After testing the release of the wire net from the helicopter, an enlisted man with one stripe on his uniform says to Col. Calder, "The hook's working fine, sir!", to which Calder replies, "That's good, sergeant!" One stripe is the insignia of a private, not a sergeant.
The General, fearing that the space ship has sunk, points to a body of water on the map and says that the lost astronauts are now "20,000 leagues under the sea." Of course, it's a coy reference to the recent sci-fi flick 20,000 Leagues Under the Sea (and Jules Verne's novel). However, a league is about 3 miles; no ship could sink 60,000 miles under the sea since the earth isn't that large. The Verne title refers to the amount of miles traveled under the sea, not how deep the craft was operating. So the General has made a geographical error while trying to make a hip quip.
The scientists tell the news reporters that bullets have little effect on the creature because it has no heart or lungs, but a network of tubes, and yet when the creature is anesthetized, we see its chest rise and fall in a breathing fashion.
Near the beginning when the spaceship starts to sink, the meteor hole starts to go under water. The next shot is from the inside and the hole is still above the waterline. The next shot is outside and the hole is almost covered with water.
During the fight in the barn the stain on the Colonel's bandage grows from a small spot to two long streaks and then to a large stain covering most of the bandage. But when Marisa Leonardo asks to change the bandage the stain has shrunk to about half the size.
In the sequence where the large military helicopter is searching for the Ymir, there is an aerial shot taken from above the helicopter as it skims over the fields. The helicopter casts a big shadow as it flies, and if you look directly in back of that shadow you can see a smaller shadow trailing it, which is that of a smaller helicopter that is filming the scene.
It is stated that the craft was spotted by radar over Iceland at an altitude of 200, descending at 3,500 feet per minute. It was then tracked again later, still descending at 3,500 feet per minute, and they project the landing position.
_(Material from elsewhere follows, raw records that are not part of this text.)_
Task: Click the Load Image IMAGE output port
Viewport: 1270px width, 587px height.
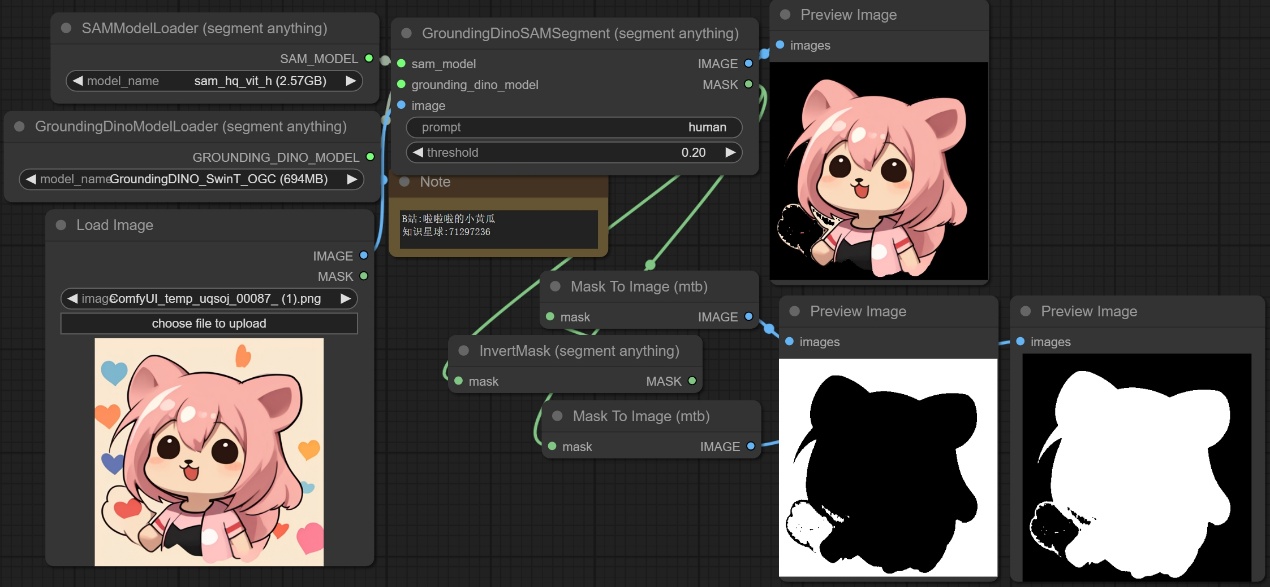Action: click(x=364, y=256)
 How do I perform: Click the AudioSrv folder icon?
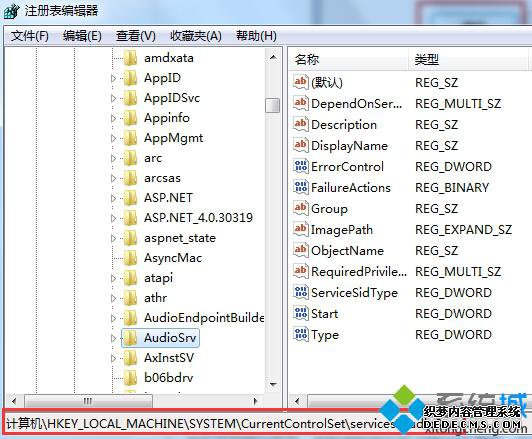coord(130,338)
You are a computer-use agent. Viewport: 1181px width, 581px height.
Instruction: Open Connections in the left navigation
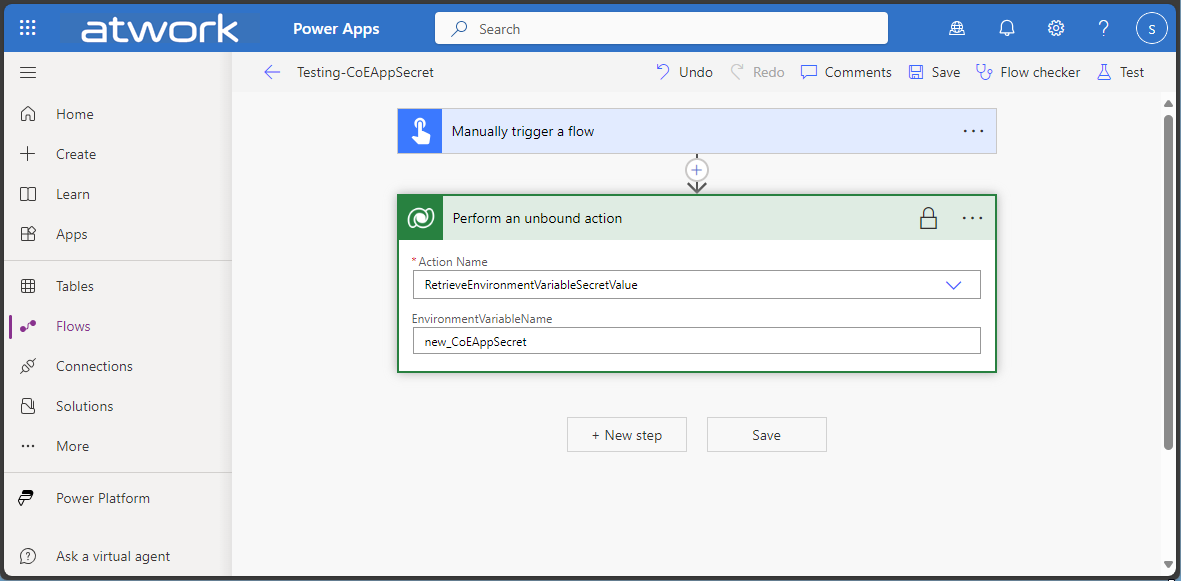click(x=94, y=366)
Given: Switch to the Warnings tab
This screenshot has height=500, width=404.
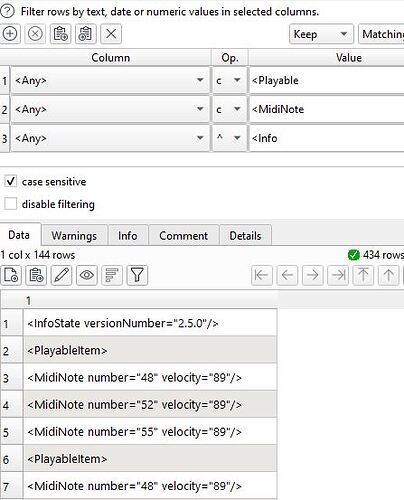Looking at the screenshot, I should (74, 236).
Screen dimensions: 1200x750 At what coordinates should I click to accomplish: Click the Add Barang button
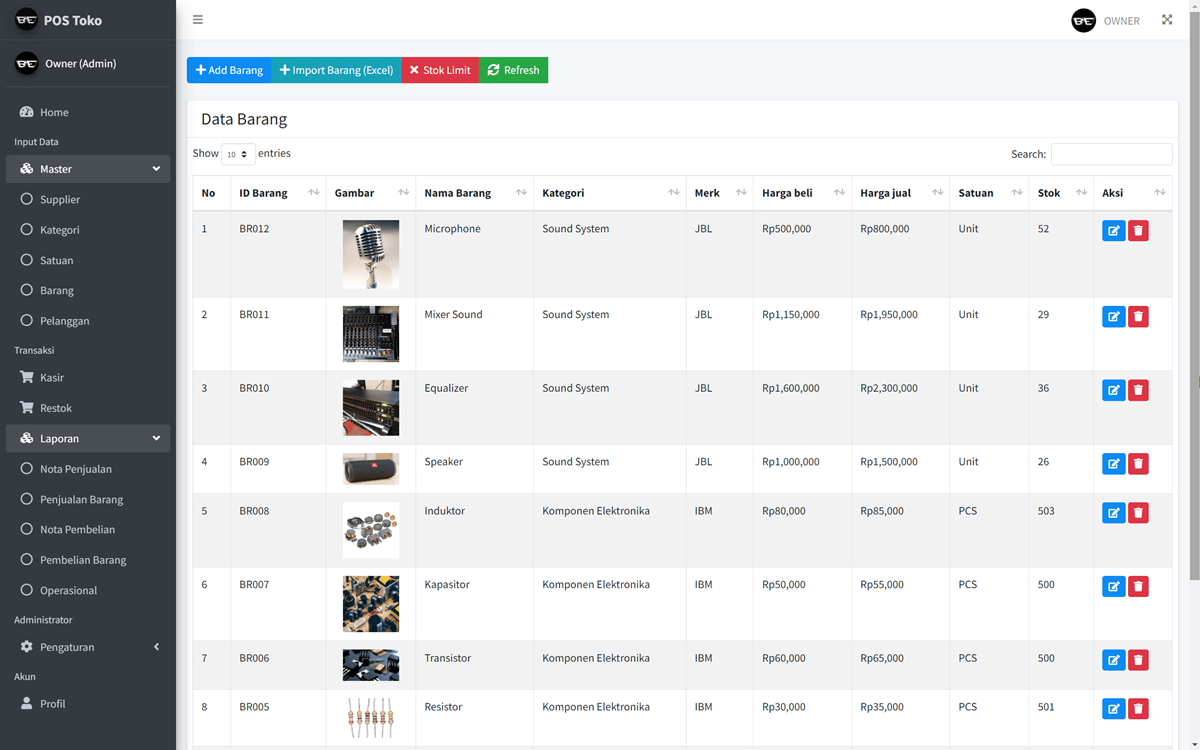coord(229,70)
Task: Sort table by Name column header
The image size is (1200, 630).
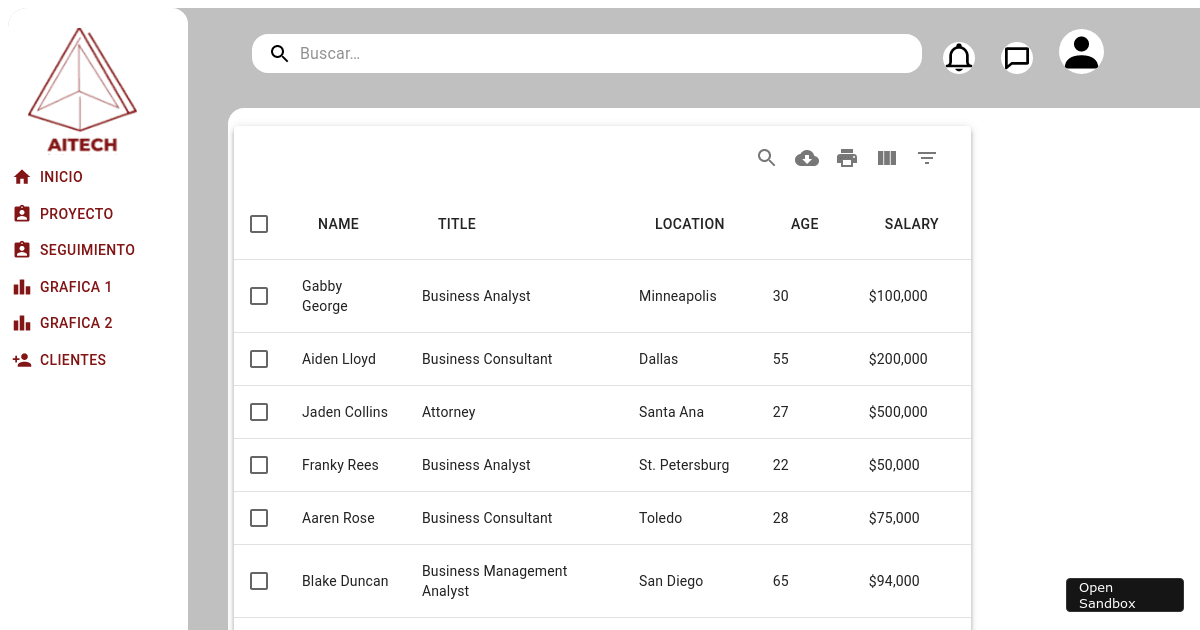Action: (x=338, y=224)
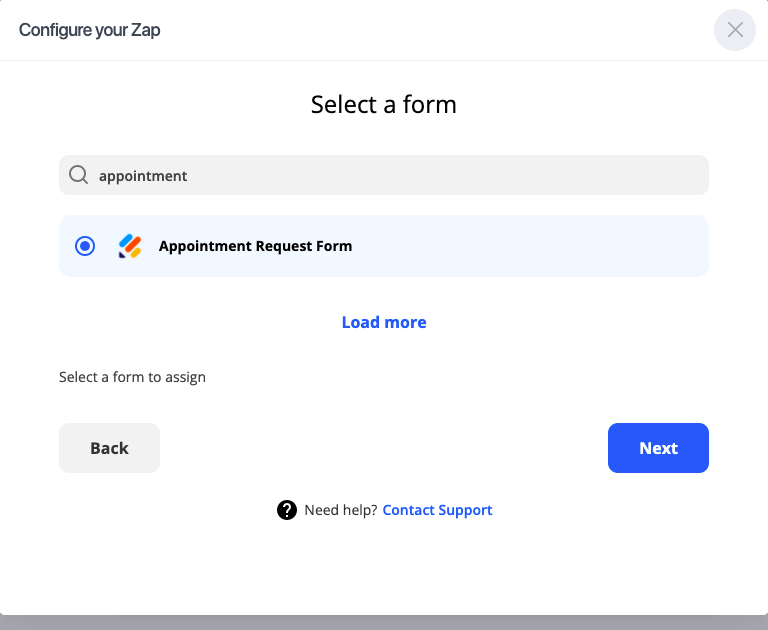Click the "Configure your Zap" dialog title
This screenshot has width=768, height=630.
click(90, 30)

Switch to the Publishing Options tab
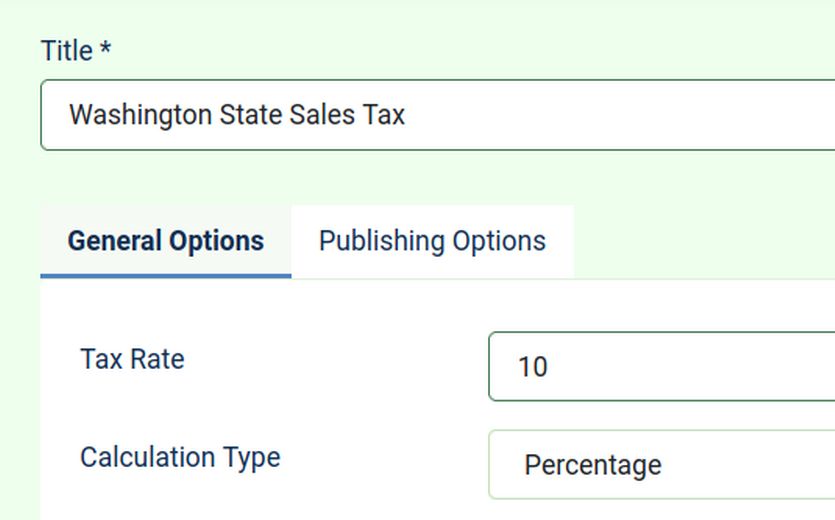tap(432, 241)
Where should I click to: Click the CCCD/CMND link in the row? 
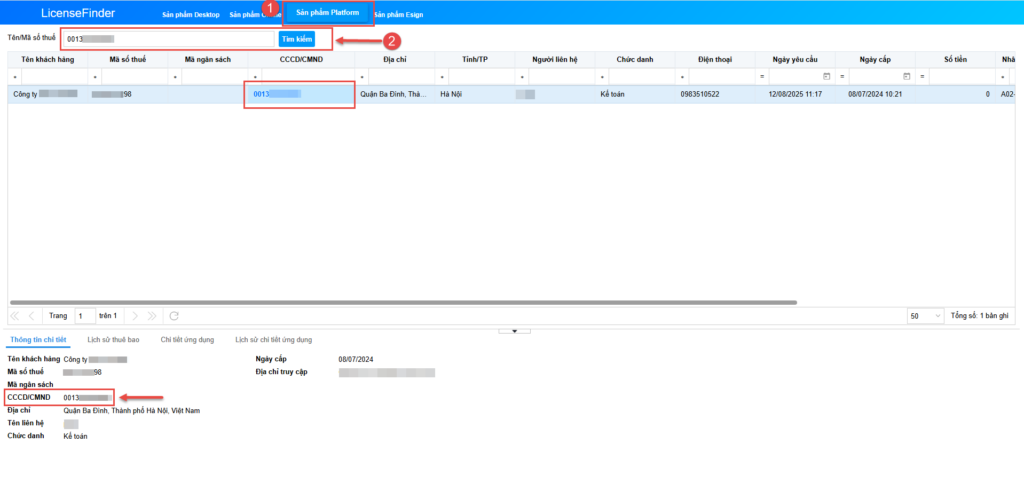[x=277, y=94]
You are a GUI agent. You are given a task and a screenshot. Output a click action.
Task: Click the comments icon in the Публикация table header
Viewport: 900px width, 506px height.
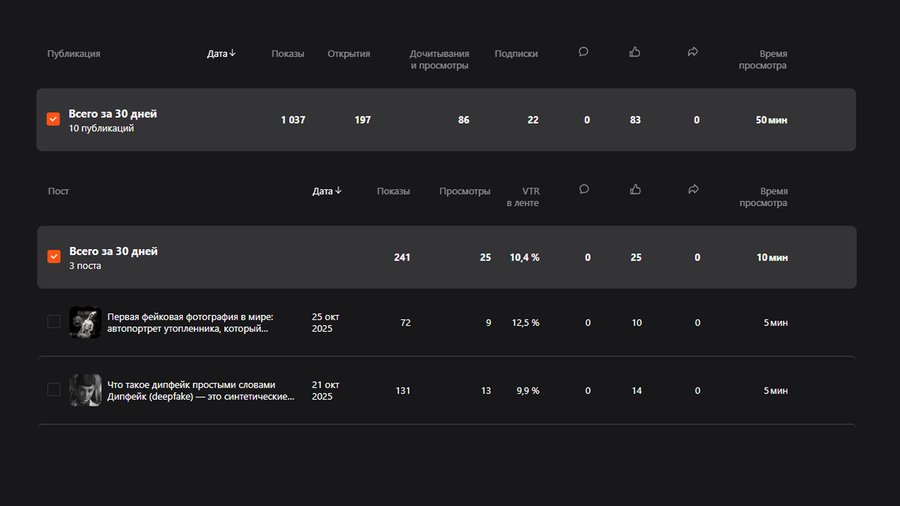pyautogui.click(x=583, y=53)
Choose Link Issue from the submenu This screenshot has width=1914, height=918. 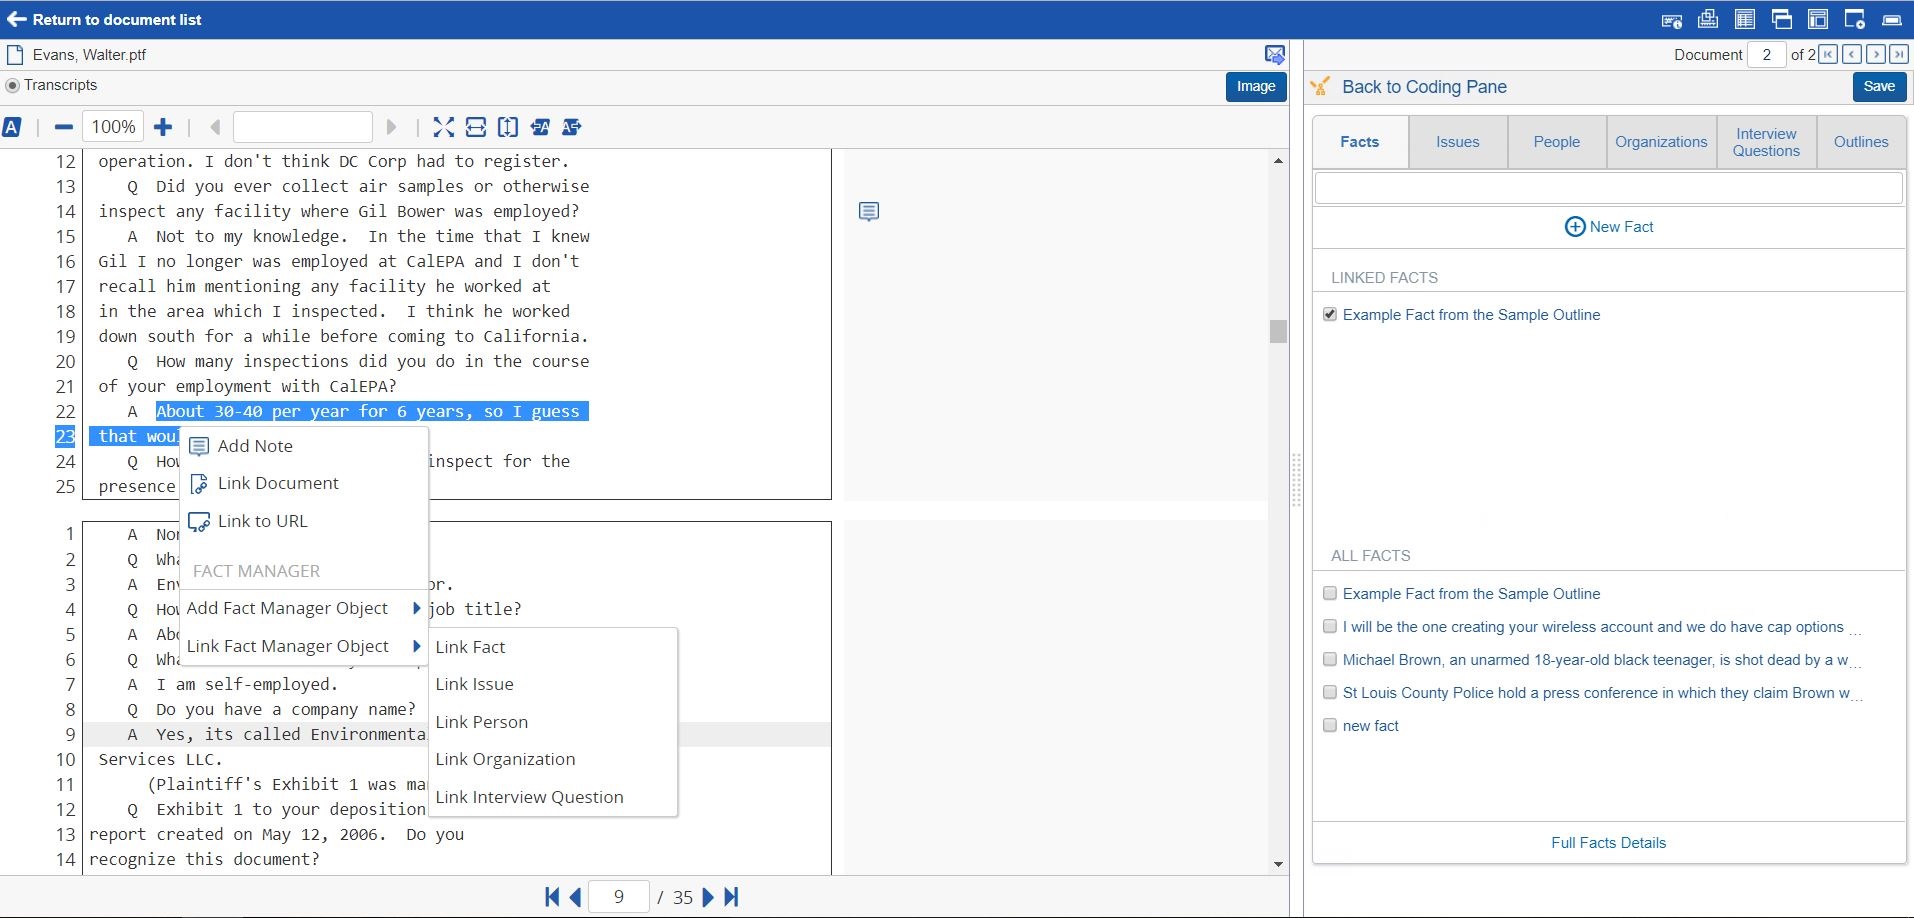click(x=474, y=684)
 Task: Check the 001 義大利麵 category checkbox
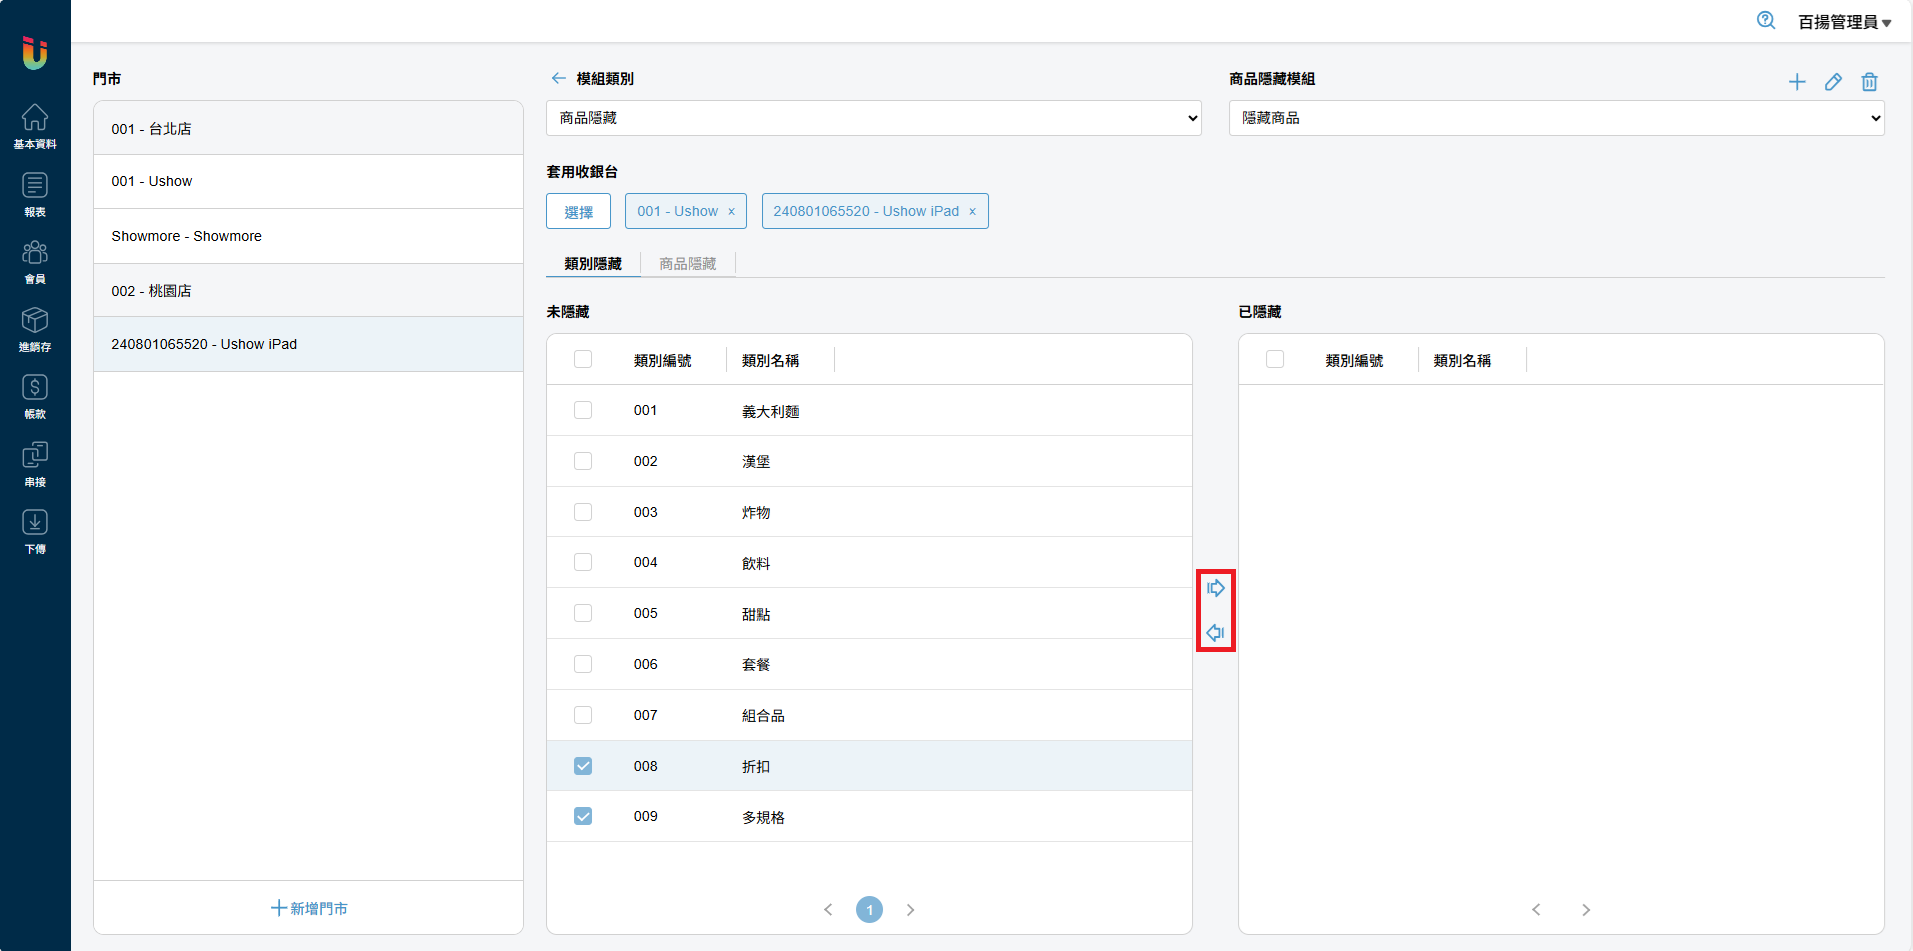click(583, 410)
However, at that rate of descent, it would take 5 hours to fall 200 miles. During that time it would make over 3 orbits of the Earth, so it would not be possible to simply look at a map and point to a landing location.
William Hopper's character, an Air Force Colonel (note clouds and lightning bolts on hat brim) would be wearing a navy blue hat with his tan uniform, not an olive drab Army hat. Also, General's stars and Colonel's eagles would be silver, not gold. (Colorized 50th Anniversary version).
The rate of descent by the space craft that is talked about at the beginning of the film is 3500 feet per minute. That is less then 60 mph. No object reentering the atmosphere from "space" could move so slow. Reentry speeds are measured in the thousands of miles per hour.
During the fight between the Ymir and the elephant, there is a tight shot of three men hiding behind a pillar of the viaduct. When the two animals get close, the turn and flee, one of them falling backwards, and another tripping over him. In a wider shot scene a few seconds later we see the same pillar, the same men run up to it, hide and watch the fight as before then turn and run, as before, tripping over each other. It's then same shot used two times closer/farther perspectives.